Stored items
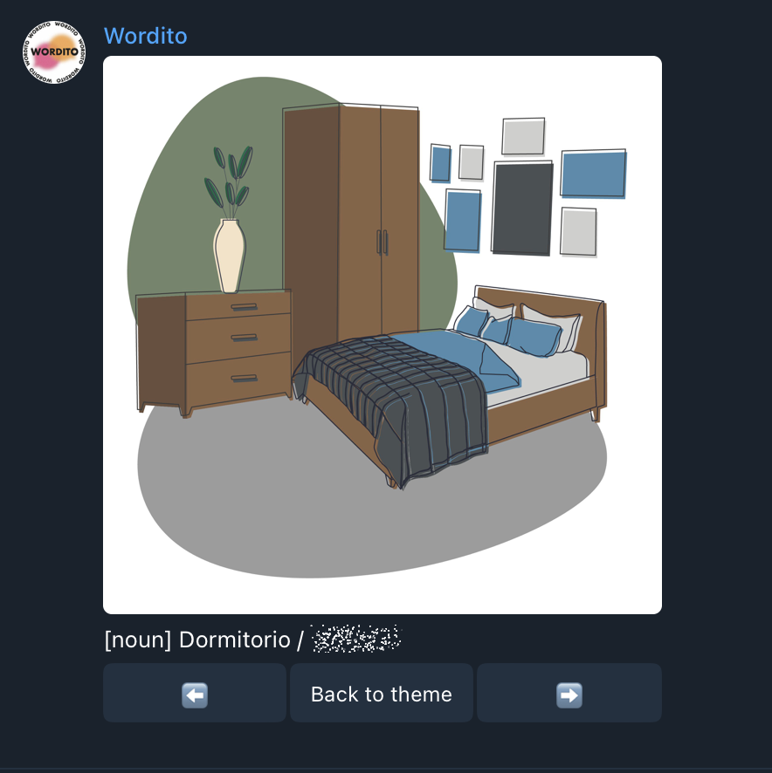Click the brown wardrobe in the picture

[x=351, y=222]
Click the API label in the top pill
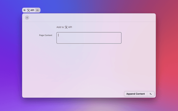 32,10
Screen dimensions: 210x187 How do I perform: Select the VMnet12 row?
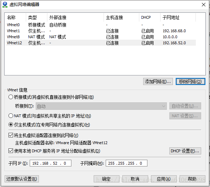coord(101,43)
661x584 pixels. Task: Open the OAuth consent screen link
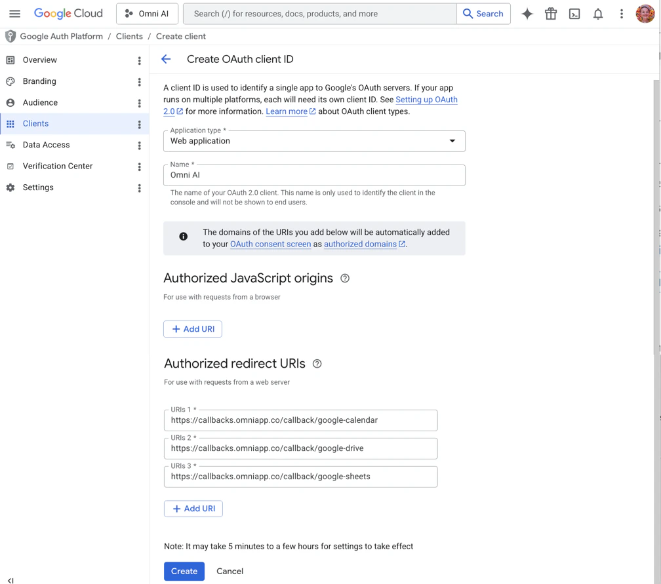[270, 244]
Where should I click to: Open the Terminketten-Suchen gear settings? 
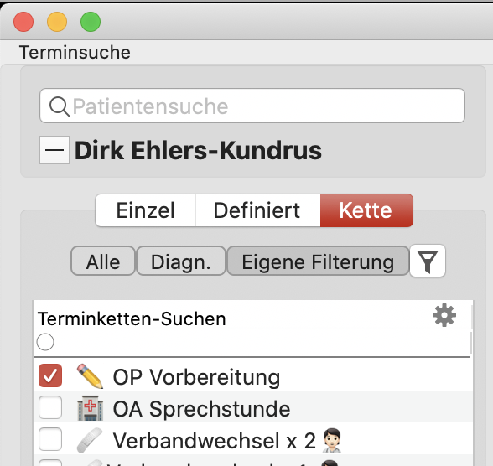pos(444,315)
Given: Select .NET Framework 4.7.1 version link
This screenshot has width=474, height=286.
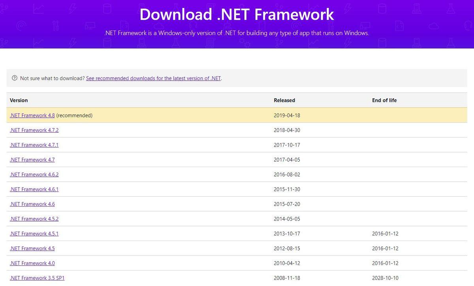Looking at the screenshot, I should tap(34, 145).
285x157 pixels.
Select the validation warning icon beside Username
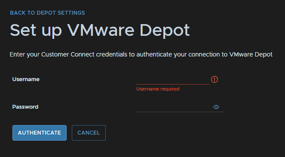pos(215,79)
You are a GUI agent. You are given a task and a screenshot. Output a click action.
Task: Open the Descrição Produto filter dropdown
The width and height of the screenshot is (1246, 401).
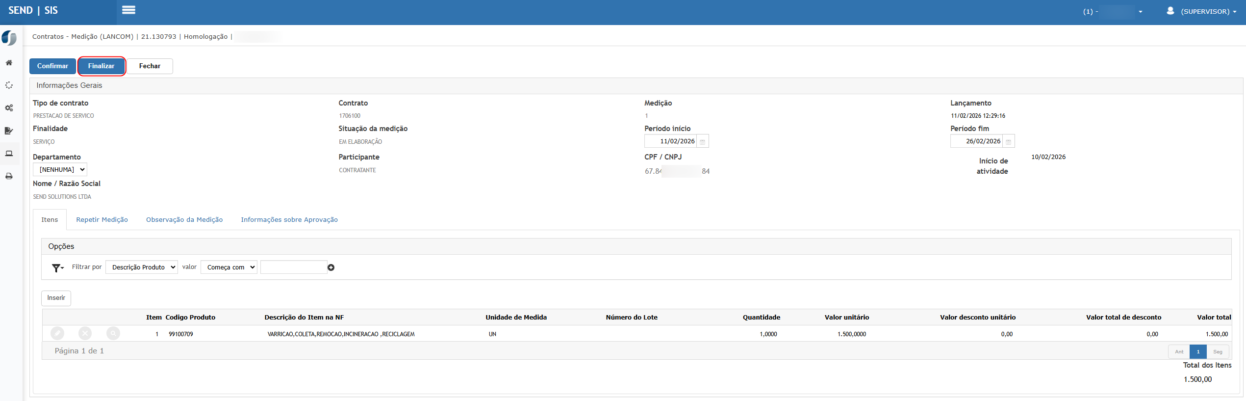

__Your task__.
Output exactly, and only, the lines of the entries above from the one with "Click the API label in the top pill" up to and including the one with "285x157 pixels."; pictures are to be left out.

__Worked solution__.
Click the API label in the top pill
 32,10
Screen dimensions: 210x187 How do I perform: Select the VMnet12 row?
coord(101,43)
661x584 pixels. Task: Open the OAuth consent screen link
[270, 244]
Where should I click to: Open the Terminketten-Suchen gear settings? 
pos(444,315)
Given: Select .NET Framework 4.7.1 version link
This screenshot has width=474, height=286.
Looking at the screenshot, I should tap(34, 145).
285x157 pixels.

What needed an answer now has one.